== Requirement ==
Give the records again exactly as written. Leave out the pictures.

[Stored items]
*** Block opens ***
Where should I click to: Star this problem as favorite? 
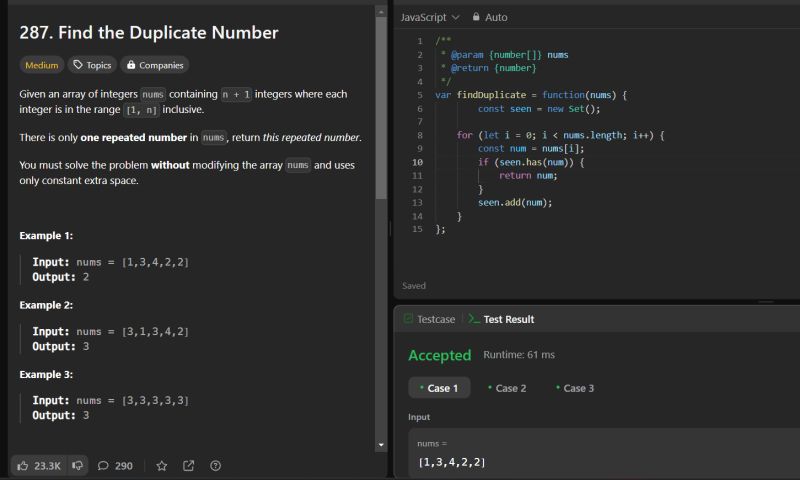tap(162, 465)
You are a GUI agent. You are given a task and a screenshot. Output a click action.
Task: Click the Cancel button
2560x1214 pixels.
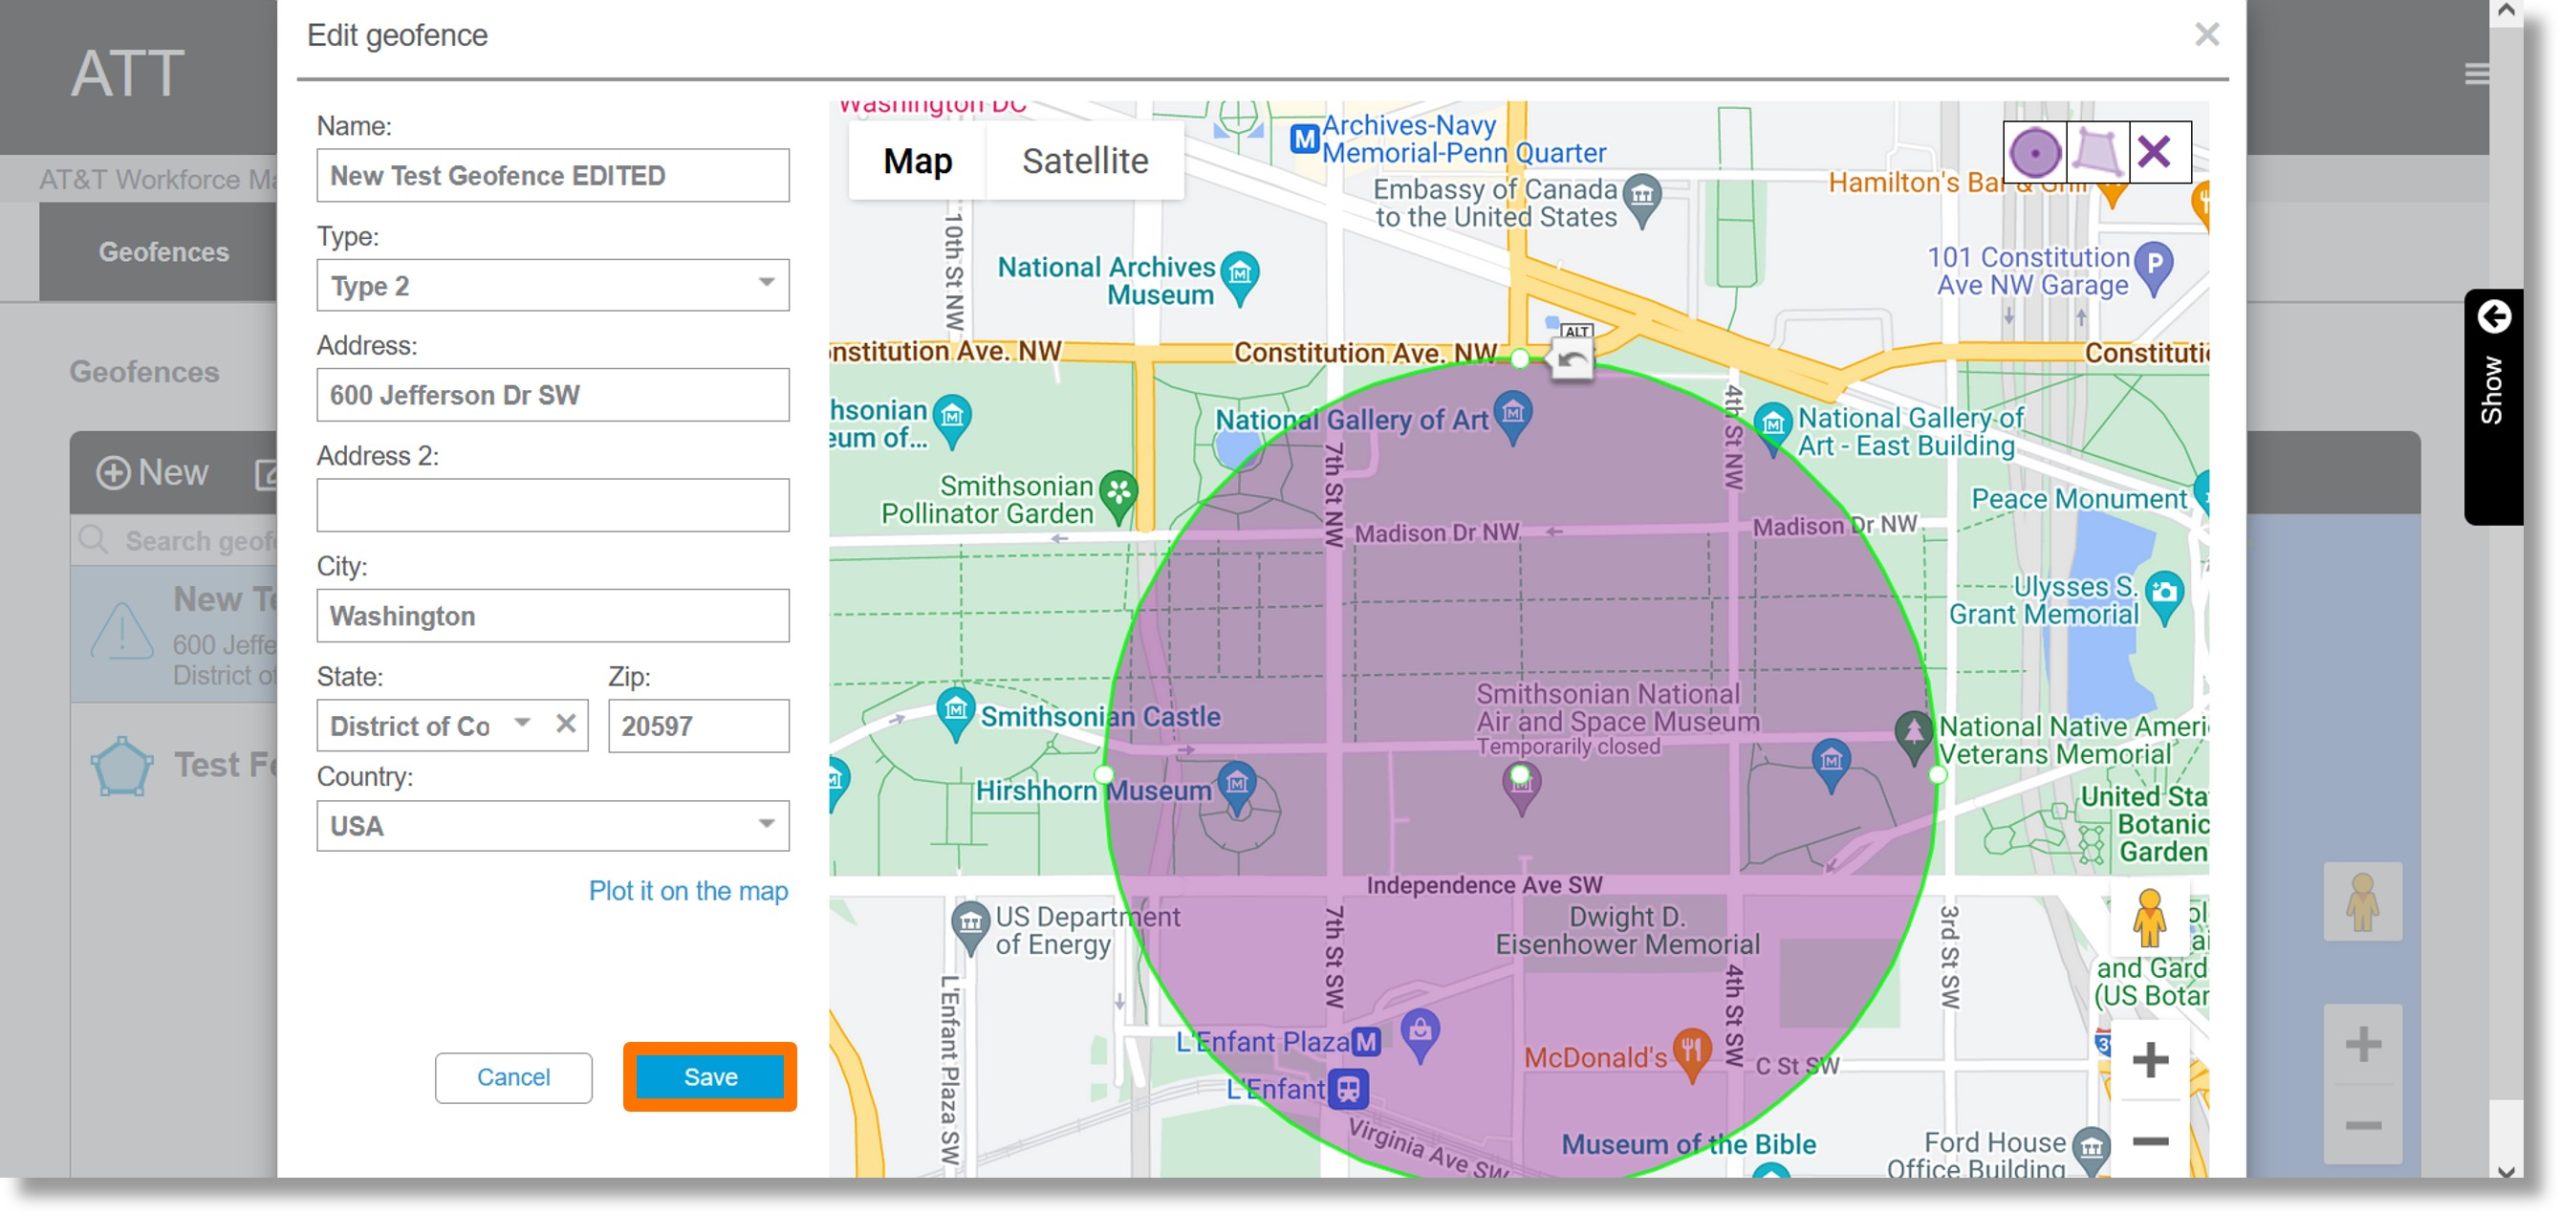(x=513, y=1075)
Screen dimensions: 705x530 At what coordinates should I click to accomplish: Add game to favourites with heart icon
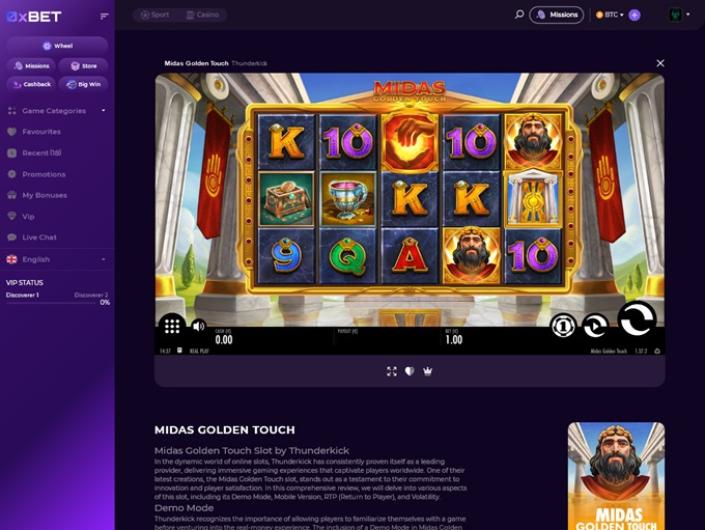pyautogui.click(x=410, y=371)
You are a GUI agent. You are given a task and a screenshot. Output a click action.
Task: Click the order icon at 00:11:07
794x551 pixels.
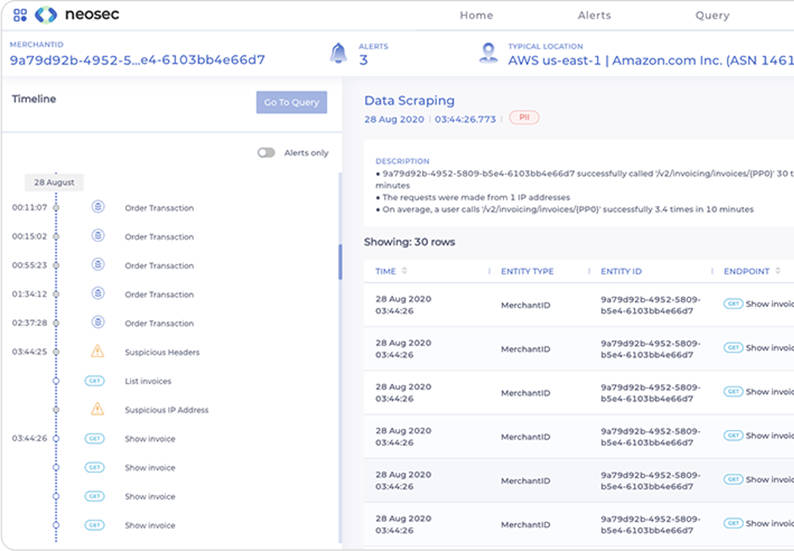tap(98, 208)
*** Block closes ***
== Answer ==
Where should I click to: Star this problem as favorite? 
tap(162, 465)
You are a GUI agent. You are given a task and a screenshot. Output a click action.
Task: Click the Cancel button
2560x1214 pixels.
(x=513, y=1075)
Screen dimensions: 705x530 At what coordinates should I click to accomplish: Add game to favourites with heart icon
pyautogui.click(x=410, y=371)
You are a GUI agent. You are given a task and a screenshot. Output a click action.
Task: Click the order icon at 00:11:07
794x551 pixels.
tap(98, 208)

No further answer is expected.